The Tupper Manual then goes on to answer the difficult questions that arise in practical life in the urban and rural areas of the Punjab. It informs us of how the patwari should measure revenue and how difficult questions of crops and cash are to be sorted out.

But the special importance of Tupper’s work is his amazing understanding of Punjab’s social and agricultural life, and how both cash and kind are measured against each other. The tables he produced cater to the possibility of goods of every kind as they face inflation. This makes sure that the poor worker does not get poorer as inflation bites and landlords force on them dubious cash propositions. For this the standard has been set.

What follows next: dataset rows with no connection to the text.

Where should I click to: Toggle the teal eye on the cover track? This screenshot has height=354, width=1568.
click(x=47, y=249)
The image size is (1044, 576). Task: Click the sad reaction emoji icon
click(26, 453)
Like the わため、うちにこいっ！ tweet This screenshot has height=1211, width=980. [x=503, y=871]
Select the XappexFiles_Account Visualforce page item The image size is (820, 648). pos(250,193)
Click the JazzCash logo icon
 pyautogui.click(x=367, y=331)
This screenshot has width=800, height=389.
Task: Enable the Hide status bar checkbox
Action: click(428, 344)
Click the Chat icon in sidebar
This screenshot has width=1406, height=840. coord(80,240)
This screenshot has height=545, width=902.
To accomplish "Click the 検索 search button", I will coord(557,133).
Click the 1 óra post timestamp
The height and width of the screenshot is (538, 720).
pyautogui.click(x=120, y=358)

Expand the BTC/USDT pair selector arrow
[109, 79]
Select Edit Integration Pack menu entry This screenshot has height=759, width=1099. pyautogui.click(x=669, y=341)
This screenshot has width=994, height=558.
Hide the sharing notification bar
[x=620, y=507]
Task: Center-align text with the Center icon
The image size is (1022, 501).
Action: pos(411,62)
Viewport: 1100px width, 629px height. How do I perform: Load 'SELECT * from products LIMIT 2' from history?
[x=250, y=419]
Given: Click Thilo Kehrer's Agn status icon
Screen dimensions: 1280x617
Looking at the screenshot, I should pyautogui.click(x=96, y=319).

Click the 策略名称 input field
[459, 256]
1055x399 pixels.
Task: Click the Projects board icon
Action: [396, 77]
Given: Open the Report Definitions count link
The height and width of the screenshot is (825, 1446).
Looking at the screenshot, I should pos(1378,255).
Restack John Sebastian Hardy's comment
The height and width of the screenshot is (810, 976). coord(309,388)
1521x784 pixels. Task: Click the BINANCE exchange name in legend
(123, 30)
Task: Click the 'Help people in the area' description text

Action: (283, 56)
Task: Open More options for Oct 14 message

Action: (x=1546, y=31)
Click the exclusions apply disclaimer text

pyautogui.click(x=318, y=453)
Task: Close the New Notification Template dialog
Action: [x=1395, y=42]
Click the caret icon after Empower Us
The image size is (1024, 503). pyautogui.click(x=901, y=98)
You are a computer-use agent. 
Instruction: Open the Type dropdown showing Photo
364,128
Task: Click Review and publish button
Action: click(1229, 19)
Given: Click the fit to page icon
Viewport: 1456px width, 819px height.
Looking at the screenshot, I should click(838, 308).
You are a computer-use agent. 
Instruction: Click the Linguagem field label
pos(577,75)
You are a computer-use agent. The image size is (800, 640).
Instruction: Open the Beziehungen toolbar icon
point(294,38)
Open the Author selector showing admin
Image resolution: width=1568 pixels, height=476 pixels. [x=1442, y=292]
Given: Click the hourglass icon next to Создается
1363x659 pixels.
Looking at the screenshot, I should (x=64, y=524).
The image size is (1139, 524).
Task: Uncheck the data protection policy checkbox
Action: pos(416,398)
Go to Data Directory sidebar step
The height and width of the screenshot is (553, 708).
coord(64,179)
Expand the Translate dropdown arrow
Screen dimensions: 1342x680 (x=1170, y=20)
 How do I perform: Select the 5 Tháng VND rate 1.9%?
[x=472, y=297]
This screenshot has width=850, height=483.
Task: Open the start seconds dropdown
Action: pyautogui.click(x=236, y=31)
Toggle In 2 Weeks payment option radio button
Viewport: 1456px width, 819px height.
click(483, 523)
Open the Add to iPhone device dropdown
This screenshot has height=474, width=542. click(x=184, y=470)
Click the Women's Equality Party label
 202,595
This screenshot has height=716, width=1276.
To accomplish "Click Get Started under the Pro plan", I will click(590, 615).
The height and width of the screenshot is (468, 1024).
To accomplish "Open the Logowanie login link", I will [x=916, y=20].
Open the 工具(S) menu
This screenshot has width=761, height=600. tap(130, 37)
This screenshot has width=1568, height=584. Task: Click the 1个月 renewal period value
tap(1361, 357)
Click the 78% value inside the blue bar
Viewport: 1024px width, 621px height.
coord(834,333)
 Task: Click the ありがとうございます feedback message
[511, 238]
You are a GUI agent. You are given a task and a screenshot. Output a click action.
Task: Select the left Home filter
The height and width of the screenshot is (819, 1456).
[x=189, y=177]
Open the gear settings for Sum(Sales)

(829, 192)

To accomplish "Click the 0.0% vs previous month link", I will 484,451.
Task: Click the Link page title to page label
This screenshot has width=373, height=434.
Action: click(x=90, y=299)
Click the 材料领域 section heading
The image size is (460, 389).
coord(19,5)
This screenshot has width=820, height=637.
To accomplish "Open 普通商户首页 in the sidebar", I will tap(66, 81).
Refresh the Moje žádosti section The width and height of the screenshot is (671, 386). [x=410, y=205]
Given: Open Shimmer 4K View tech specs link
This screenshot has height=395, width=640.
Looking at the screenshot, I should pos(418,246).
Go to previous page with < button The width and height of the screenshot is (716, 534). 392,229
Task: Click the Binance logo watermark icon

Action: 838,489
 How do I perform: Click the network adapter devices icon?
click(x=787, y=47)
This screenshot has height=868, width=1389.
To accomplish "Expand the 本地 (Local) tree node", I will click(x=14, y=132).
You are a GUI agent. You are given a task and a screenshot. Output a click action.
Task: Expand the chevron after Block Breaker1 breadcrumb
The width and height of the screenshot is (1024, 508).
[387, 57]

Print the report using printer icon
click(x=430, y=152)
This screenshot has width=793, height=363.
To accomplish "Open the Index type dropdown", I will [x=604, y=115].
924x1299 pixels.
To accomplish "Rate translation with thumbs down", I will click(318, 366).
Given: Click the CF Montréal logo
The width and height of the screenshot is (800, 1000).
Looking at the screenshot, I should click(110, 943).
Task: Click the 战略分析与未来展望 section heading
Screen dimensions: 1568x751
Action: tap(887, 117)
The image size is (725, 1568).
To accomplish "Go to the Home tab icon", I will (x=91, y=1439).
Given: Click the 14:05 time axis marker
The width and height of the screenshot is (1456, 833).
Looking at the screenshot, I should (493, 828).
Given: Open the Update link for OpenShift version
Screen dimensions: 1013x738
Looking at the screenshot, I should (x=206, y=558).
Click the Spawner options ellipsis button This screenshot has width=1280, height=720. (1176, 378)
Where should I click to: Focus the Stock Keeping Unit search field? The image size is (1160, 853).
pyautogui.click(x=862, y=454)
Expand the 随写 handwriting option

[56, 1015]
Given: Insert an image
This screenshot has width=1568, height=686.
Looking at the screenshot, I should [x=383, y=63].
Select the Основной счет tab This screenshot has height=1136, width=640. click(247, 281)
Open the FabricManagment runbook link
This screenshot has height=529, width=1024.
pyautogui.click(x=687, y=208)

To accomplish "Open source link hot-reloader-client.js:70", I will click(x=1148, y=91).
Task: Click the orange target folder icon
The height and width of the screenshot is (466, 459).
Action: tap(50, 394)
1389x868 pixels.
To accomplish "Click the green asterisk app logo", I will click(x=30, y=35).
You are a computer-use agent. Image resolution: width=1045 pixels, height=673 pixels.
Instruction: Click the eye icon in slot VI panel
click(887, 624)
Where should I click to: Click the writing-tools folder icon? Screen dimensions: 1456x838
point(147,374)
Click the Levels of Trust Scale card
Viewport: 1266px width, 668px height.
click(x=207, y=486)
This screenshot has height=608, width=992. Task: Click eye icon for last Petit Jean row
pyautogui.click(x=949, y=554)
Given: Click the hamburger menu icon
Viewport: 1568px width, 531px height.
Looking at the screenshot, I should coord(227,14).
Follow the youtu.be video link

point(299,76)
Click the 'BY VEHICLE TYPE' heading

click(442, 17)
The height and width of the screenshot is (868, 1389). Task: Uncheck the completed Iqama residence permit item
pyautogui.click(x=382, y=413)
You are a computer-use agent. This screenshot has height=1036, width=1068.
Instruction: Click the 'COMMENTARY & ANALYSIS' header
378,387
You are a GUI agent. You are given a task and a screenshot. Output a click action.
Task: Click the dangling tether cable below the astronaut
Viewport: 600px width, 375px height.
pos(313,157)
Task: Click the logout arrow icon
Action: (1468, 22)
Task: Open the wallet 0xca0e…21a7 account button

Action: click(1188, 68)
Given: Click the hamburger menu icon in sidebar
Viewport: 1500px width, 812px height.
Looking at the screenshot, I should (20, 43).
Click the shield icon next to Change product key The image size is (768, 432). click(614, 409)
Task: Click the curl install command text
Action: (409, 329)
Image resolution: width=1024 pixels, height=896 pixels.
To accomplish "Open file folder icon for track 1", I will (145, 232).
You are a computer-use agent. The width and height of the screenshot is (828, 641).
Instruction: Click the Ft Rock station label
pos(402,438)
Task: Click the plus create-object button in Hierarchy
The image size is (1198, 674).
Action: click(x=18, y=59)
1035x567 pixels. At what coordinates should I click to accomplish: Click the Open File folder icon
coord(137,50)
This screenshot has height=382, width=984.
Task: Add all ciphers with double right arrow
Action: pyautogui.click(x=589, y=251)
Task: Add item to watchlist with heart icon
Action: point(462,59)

For his amazing contribution, and for stepping in every time there was an administrative crisis, C.L. Tupper was knighted and his books were taught to every new colonial officer who came to the sub-continent. To this day, revenue officials in India and Pakistan are made to read his Manual so that they understand the way rural economies function beneath the veneer of social justice.

Sir C.L. Tupper was recalled after retirement and made a member of the Punjab Legislative Council in December 1905. This was when the lieutenant governor of the Punjab was Sir Charles Rivaz, who assumed power in March 1902. He was also made the financial commissioner of the revenue department when things started to go wrong. The old master very soon put things in order. He headed the Punjab Commission, training all officers who joined the Punjab government.

But to this day, one quote of C.L. Tupper is taught to all bureaucrats: “Remember, all bureaucrats inherit the workings of past bureaucrats, and in the process do more harm to the poor than good. The laws allow them, in ever-changing times, to make just and enlightened judgements, and that is what they will, ultimately, be measured by.”